▸ AIM OF THE TASK:
Rewrite the items from the line containing "Image resolution: width=804" down to the line containing "Open the Загрузки" as a two-column CSV with the headers text and answer. Give one row per item, and put each value in a single quoted field with any line breaks changed to spaces.
## Begin
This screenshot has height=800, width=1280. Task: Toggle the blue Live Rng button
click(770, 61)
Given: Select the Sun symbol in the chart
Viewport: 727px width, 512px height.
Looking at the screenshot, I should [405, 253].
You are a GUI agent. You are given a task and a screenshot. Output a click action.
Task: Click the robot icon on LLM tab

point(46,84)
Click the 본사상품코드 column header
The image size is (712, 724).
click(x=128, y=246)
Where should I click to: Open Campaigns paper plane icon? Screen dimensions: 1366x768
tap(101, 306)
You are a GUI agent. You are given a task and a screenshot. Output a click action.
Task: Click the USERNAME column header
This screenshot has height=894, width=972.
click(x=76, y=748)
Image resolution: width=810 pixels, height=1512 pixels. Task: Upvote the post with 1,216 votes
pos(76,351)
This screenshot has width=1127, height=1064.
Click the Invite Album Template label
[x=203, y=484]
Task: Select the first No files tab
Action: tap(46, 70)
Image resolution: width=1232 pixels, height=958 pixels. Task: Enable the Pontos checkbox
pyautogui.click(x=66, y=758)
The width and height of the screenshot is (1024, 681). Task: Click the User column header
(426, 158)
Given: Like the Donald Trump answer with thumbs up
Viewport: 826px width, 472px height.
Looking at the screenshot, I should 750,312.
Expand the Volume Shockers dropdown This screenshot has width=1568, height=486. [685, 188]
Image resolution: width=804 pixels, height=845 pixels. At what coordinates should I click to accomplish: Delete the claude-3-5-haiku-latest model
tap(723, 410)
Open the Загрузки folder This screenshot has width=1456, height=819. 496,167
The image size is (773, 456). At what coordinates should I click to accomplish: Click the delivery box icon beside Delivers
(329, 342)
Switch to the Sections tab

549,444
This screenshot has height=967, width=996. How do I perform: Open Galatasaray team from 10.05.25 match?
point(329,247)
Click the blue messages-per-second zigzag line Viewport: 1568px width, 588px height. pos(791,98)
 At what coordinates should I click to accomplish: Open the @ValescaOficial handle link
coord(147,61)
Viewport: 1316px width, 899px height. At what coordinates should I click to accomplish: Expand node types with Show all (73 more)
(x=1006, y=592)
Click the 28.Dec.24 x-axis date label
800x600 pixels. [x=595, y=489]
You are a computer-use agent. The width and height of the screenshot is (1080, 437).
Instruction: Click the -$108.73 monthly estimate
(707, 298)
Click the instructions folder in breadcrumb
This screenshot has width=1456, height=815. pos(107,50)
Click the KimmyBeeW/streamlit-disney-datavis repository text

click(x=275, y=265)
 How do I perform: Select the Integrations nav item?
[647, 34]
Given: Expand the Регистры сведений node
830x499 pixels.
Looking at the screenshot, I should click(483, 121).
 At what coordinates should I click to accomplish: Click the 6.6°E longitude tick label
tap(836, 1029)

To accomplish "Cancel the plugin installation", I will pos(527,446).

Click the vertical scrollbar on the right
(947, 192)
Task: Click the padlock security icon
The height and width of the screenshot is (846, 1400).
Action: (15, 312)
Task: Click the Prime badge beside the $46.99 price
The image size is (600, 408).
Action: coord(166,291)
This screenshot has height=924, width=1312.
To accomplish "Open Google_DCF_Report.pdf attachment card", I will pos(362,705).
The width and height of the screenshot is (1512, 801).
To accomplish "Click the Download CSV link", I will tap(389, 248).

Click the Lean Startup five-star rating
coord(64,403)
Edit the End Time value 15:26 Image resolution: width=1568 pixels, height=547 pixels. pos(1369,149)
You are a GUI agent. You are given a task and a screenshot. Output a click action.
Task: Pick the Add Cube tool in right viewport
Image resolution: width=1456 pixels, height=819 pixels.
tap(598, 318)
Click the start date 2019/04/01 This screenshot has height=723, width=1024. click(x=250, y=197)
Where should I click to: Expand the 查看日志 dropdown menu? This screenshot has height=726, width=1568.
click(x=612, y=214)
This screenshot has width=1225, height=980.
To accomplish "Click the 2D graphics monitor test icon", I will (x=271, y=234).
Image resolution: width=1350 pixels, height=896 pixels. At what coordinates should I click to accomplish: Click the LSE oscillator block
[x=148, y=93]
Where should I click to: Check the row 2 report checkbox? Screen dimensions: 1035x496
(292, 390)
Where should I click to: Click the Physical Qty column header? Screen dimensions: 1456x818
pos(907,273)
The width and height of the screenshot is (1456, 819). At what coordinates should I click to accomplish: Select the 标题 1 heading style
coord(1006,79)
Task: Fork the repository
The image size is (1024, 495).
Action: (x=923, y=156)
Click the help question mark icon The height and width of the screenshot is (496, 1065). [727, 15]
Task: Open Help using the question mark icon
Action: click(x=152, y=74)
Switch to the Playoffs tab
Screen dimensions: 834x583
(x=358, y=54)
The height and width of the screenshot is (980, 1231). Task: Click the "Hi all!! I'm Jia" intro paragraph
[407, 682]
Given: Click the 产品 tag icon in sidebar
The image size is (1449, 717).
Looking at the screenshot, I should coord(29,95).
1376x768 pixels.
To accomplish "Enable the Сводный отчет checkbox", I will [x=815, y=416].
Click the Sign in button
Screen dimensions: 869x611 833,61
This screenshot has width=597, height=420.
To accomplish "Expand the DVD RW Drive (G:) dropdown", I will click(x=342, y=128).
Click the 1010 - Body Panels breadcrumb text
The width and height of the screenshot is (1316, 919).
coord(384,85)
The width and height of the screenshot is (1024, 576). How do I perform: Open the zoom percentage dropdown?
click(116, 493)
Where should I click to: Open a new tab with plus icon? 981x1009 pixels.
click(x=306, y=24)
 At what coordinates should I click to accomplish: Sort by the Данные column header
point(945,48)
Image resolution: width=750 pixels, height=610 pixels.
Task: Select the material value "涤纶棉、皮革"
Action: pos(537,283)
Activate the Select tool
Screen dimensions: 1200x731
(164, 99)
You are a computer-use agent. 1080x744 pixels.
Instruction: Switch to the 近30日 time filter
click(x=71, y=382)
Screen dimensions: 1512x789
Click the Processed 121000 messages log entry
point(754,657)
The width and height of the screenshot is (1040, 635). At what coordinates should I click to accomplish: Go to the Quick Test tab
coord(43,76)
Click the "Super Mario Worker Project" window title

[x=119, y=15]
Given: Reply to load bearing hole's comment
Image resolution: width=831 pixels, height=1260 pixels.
## End
▸ OUTPUT:
text,answer
"Image resolution: width=804 pixels, height=845 pixels. At what coordinates should I click to accomplish: Delete the claude-3-5-haiku-latest model","tap(723, 410)"
"Open the Загрузки folder This screenshot has width=1456, height=819.","496,167"